TASK BRIEF: Copy the listing below from the line with "Task: Open the 我的加载项 dropdown" to the line with "1568x570 pixels. [x=1406, y=26]", reproducing each line character for character.
========
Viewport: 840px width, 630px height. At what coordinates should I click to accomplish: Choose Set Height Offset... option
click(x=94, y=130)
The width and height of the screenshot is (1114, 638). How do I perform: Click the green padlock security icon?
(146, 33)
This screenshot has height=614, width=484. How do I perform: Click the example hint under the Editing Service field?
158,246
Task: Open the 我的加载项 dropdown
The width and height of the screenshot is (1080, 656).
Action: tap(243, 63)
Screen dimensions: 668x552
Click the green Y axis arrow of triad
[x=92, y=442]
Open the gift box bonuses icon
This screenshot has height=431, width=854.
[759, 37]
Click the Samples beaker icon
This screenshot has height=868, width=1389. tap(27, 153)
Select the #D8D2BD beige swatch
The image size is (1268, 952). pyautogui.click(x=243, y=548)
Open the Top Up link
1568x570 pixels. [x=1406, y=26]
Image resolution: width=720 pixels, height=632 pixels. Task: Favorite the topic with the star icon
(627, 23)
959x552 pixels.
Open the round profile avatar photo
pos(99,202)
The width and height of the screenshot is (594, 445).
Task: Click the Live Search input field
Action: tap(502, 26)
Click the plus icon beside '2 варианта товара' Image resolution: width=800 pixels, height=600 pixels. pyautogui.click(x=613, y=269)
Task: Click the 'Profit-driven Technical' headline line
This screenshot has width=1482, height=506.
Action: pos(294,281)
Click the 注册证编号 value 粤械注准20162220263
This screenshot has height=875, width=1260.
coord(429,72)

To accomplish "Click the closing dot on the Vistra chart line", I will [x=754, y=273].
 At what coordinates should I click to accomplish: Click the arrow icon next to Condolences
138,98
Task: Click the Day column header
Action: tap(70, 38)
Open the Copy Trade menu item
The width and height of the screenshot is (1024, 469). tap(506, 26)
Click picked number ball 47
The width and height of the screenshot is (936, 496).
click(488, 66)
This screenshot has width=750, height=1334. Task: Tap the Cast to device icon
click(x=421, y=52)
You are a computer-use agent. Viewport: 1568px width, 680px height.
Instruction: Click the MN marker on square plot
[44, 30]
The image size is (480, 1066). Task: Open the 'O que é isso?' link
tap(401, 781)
========
EXPECTED ANSWER:
Task: Open the 我的加载项 dropdown
The width and height of the screenshot is (1080, 656).
Action: tap(243, 63)
Screen dimensions: 668x552
Click the green Y axis arrow of triad
[x=92, y=442]
Open the gift box bonuses icon
This screenshot has height=431, width=854.
[759, 37]
Click the Samples beaker icon
This screenshot has height=868, width=1389. tap(27, 153)
Select the #D8D2BD beige swatch
The image size is (1268, 952). pyautogui.click(x=243, y=548)
Open the Top Up link
1568x570 pixels. [x=1406, y=26]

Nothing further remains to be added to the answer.